━━━ SOURCE EXTRACT ━━━

Effective Use of MPI to Speed Solutions

The next release of FDS and PyroSim will make changes that make it easier to run a large number of meshes without the need for the user to assign each mesh. See the discussion of Case #8445 FDS 6.7.4 significantly slower than FDS 6.7.0 when processes "over-subscribed" in the FDS Issue Tracker (https://github.com/firemodels/fds/issues/8445). This post will be updated when these changes are made. 

The MPI parallel version of FDS can be used with multiple meshes to significantly reduce PyroSim/FDS solution times. Starting with PyroSim 2019.1 changes in the behavior of MPI multi-process execution require users to manually assign meshes to processors when the number of meshes exceed the number of logical processors. This post will provide some background and examples of how to effectively use MPI to speed solutions.

━━━

DIRECTIONS
1 - Please write out the part of the MPI post that begins at the words "Effective Use of" and stops after "changes are made.".
2 - According to the MPI post, why must users of PyroSim 2019.1 and later assign meshes to processors manually when there are more meshes than logical processors?

━━━ ENTRIES PROVIDED ━━━

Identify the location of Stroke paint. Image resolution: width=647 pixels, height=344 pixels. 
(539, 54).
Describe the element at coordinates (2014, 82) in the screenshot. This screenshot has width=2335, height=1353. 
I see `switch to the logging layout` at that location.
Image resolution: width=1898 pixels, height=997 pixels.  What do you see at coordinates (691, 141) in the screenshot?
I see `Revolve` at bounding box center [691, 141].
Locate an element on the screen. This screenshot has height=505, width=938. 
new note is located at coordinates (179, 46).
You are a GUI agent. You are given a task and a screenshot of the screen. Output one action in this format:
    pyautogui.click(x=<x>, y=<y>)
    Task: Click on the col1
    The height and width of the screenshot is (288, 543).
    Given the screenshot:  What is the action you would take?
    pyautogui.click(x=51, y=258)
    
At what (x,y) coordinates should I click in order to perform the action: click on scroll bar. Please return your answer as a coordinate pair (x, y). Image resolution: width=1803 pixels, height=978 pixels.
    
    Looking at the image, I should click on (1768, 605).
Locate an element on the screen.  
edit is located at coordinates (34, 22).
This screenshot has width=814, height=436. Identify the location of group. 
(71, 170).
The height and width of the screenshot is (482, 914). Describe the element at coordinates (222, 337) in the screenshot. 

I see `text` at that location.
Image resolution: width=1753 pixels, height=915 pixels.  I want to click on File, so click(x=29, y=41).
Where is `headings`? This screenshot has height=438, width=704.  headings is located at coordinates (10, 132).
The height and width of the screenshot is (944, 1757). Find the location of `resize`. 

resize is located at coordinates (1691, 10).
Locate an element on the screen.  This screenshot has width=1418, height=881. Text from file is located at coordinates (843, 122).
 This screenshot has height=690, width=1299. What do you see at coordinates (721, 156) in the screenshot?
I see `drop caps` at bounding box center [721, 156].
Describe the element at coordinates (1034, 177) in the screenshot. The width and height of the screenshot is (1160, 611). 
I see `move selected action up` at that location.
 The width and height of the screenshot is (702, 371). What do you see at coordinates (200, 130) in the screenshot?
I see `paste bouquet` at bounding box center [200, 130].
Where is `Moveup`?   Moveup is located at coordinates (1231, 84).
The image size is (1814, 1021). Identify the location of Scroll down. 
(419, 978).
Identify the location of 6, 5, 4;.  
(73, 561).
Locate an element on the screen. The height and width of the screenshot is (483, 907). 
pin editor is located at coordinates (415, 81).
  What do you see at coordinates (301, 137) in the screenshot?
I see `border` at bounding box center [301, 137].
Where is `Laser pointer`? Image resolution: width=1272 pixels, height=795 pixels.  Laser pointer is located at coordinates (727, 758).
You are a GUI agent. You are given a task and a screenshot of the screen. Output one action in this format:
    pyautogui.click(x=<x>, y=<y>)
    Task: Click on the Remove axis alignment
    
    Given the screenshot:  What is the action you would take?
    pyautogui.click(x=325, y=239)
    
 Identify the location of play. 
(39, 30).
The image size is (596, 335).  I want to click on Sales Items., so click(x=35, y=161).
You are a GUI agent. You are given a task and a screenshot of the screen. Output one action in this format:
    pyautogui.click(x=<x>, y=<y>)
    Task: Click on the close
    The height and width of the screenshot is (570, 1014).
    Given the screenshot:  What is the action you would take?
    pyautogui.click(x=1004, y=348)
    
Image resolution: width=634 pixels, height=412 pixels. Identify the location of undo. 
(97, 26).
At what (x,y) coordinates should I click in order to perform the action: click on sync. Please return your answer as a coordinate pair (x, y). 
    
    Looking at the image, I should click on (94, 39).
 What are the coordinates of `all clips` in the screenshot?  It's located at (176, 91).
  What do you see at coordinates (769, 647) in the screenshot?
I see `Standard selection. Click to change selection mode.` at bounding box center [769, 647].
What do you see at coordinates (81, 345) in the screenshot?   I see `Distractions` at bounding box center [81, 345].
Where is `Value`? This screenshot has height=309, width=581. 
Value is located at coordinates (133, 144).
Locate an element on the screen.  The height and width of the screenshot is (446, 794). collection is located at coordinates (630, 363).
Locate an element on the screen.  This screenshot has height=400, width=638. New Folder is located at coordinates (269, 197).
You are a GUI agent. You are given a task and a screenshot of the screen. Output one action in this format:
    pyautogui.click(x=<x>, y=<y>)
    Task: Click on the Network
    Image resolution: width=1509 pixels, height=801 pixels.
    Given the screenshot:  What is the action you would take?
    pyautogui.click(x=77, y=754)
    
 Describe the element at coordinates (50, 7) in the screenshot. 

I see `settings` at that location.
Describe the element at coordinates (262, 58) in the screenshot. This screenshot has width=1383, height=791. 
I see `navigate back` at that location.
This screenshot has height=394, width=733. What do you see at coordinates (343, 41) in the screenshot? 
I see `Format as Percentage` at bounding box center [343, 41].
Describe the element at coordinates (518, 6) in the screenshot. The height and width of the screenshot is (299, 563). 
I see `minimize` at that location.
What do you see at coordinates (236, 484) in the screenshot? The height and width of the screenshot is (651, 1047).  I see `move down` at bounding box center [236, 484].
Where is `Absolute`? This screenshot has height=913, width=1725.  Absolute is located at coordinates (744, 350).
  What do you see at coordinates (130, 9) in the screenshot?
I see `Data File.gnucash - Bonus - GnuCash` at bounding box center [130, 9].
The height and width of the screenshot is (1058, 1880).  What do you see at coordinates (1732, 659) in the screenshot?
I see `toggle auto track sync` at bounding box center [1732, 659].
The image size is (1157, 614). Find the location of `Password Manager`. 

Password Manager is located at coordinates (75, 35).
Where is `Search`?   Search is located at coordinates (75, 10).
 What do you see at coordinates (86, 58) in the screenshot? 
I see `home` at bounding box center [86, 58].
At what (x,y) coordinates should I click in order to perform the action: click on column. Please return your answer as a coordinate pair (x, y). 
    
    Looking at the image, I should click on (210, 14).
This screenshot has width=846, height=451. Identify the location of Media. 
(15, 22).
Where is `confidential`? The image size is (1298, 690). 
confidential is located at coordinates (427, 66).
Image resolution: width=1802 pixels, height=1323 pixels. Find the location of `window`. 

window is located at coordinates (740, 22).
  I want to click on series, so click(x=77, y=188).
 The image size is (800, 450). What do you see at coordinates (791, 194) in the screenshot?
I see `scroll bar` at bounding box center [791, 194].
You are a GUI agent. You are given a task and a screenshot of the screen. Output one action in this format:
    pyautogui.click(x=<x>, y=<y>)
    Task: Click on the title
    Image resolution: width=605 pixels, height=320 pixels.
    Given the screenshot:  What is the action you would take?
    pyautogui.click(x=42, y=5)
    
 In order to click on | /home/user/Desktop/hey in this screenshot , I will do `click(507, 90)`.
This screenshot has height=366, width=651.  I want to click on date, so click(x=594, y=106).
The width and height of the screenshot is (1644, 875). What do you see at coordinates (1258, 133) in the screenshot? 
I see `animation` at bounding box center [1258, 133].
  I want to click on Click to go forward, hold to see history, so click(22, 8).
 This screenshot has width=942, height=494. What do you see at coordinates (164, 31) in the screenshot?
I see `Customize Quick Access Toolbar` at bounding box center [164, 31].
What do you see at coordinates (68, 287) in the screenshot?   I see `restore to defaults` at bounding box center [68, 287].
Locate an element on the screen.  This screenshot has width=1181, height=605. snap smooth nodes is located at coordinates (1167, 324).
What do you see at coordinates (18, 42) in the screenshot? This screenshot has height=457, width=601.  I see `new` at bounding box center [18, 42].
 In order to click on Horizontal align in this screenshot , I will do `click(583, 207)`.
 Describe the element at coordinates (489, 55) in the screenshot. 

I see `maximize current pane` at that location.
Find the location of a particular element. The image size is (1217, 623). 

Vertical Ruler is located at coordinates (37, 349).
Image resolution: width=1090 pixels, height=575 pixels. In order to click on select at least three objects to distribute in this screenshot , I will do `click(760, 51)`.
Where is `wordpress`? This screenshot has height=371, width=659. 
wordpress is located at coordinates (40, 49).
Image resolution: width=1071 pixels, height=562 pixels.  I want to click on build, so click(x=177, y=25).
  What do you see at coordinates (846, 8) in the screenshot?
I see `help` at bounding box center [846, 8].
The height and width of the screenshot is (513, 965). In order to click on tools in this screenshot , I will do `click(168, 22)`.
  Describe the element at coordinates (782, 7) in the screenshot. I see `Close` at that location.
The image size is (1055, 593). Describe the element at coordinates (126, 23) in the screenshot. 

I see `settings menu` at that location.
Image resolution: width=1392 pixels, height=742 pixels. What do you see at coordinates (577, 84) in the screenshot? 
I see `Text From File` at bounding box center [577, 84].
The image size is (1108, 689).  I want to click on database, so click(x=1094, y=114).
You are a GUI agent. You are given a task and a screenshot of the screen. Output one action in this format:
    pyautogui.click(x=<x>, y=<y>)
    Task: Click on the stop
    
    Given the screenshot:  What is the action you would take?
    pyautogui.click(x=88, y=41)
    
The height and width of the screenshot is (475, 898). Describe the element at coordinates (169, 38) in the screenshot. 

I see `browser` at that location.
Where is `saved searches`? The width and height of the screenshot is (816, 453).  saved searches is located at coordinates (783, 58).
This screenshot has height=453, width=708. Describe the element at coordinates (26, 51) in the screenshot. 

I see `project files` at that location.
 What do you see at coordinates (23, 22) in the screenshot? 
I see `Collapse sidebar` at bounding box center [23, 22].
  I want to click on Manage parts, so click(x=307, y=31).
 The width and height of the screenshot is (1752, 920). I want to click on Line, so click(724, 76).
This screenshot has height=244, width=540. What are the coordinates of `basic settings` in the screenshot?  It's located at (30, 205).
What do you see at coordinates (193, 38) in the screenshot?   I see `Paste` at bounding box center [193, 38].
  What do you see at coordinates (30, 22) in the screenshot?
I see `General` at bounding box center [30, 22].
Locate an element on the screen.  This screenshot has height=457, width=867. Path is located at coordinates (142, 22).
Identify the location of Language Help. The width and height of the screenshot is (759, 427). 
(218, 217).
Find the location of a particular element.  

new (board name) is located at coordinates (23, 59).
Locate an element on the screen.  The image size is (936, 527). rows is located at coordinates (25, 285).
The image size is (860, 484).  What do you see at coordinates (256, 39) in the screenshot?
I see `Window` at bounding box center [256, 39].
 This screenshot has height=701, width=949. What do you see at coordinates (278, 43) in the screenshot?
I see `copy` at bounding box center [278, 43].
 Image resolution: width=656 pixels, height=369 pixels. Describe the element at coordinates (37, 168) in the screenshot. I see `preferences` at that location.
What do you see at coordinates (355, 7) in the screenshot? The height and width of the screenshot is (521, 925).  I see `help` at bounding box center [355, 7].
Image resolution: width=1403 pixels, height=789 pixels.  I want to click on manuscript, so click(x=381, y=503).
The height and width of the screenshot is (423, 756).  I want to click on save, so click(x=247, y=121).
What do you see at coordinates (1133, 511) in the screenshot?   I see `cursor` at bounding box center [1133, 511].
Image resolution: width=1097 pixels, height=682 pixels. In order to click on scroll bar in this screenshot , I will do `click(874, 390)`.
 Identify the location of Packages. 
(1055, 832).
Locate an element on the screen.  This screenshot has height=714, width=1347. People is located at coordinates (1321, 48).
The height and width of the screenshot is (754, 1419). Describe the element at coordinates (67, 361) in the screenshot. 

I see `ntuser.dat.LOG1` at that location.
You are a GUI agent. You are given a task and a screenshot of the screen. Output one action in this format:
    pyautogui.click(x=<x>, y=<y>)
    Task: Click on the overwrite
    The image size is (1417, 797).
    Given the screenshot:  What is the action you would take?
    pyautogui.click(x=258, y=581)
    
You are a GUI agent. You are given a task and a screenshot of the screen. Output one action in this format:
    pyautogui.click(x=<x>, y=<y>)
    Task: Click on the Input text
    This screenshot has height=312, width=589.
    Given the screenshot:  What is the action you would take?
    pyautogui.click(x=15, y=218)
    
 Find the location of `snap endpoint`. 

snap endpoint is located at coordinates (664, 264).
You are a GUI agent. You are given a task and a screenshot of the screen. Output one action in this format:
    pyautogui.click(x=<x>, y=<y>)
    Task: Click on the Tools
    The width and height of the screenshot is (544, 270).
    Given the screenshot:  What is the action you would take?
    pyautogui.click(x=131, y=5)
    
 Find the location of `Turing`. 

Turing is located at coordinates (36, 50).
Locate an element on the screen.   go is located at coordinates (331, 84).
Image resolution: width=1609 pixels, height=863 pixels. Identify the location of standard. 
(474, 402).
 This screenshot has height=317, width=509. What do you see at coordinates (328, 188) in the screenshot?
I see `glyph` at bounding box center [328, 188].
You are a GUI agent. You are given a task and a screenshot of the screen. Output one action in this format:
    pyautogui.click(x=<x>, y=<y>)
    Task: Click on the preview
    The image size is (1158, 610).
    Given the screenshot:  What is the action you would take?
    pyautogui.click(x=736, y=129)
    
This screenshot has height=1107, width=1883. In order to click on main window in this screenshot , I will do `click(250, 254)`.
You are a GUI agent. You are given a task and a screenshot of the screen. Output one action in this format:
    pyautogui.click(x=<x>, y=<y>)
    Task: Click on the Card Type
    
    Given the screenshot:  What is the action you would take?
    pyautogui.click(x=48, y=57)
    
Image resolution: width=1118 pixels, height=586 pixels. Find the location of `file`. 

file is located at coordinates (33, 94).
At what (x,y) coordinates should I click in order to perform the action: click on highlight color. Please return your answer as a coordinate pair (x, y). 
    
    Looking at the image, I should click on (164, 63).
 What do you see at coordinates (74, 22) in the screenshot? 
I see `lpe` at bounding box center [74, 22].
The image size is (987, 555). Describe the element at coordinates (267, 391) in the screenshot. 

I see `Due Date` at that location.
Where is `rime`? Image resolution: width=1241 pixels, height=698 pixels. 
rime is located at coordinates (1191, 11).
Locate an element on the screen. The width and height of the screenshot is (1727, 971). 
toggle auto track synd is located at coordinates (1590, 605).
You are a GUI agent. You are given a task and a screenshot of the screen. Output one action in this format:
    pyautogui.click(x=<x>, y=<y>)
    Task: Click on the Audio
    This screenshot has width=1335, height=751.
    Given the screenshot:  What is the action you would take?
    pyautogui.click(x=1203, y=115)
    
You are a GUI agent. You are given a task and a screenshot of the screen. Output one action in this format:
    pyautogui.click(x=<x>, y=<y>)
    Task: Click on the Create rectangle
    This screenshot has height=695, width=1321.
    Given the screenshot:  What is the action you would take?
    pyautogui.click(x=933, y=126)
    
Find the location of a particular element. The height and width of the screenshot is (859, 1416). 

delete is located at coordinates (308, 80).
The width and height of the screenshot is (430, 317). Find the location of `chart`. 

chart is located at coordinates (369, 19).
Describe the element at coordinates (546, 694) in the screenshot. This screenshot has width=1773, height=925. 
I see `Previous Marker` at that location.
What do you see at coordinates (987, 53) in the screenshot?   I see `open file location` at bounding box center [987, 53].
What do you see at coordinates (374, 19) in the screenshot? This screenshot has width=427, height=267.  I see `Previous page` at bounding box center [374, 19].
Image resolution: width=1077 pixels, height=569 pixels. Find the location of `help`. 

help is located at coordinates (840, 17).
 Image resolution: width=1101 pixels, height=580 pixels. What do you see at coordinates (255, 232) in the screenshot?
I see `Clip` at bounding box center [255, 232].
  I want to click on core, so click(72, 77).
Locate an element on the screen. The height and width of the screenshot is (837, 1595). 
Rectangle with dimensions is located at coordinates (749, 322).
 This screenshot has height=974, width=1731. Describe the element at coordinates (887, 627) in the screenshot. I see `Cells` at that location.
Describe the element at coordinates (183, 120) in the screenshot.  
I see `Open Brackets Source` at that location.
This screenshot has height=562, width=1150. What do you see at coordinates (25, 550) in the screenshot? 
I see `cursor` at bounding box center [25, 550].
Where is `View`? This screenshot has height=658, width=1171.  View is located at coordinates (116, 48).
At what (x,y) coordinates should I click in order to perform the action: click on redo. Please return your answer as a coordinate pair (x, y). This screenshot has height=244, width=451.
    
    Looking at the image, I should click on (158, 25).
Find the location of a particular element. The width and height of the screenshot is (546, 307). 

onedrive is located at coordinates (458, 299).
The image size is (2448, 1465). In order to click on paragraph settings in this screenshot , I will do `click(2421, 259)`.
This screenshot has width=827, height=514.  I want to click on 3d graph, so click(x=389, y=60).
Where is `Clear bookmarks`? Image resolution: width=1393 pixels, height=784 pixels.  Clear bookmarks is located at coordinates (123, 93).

━━━

SOLVED TASKS
1 -
Effective Use of MPI to Speed Solutions

The next release of FDS and PyroSim will make changes that make it easier to run a large number of meshes without the need for the user to assign each mesh. See the discussion of Case #8445 FDS 6.7.4 significantly slower than FDS 6.7.0 when processes "over-subscribed" in the FDS Issue Tracker (https://github.com/firemodels/fds/issues/8445). This post will be updated when these changes are made.

2 - Starting with PyroSim 2019.1, the behavior of MPI multi-process execution changed. Because of that change, users have to assign meshes to processors by hand whenever the number of meshes exceeds the number of logical processors.